Part of me really wants to get a decent ereader and start plunging into the brave new market of electronic books; as a writer, reader, some-time publisher and general technoforesight wonk, I feel I should be down in the trenches if I want to see how the campaign is really going. The other half of me is the half that’s been burned by classic early-adopter screw-ups ever since I acquired that tendency from my father; I’m waiting for either a universally accepted open format, a decent open platform, or both. (I doubt I’ll have much longer to wait; I expect I’ll be nailing myself an affordable Android-based tablet in the post-Xmas sales next year.)
So, perforce, I have to get my news about the actual content sloshing around in the ebook marketplace from other people… and while I’m not taking it as broadly representative, this post from James “Big Dumb Object” Bloomer highlights the state of play wherein creators and new middle-men/aggregator outfits are testing the water to see what will actually float. Or, to put it more plainly: everyone’s throwing shit at the wall in order to see what sticks:
The other day I bought How To Write Science Fiction by Paul Di Filippo, tempted by the price (69p) and the prospect of another author’s view on writing SF.
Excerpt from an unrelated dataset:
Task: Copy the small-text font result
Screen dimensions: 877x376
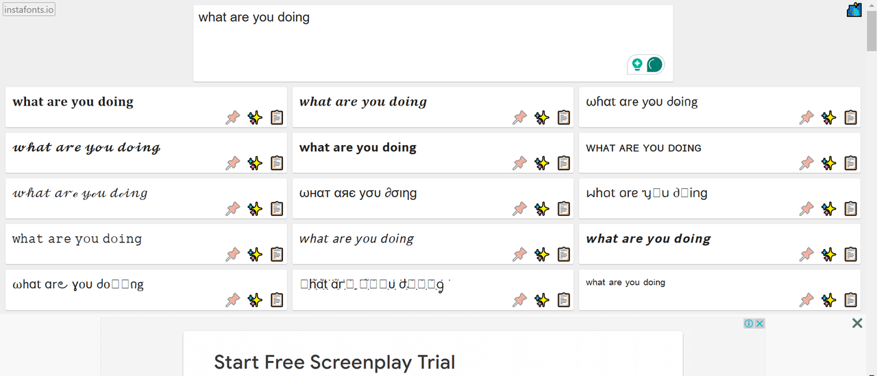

It’s an interesting read, containing thoughts on what maximalist SF is, how to (attempt to) write it and an essay on the creation of Di Filippo’s novel Ciphers. There’s a few interesting nuggets there for me to think about (plus, now, a need to read some Pynchon). However it’s not very long, not really a book and not really about how to write Science Fiction. It’s the sort of text I’d expect to be posted to a blog. It’s the sort of text that in physical form would be thin and flimsy, and I probably wouldn’t ever buy.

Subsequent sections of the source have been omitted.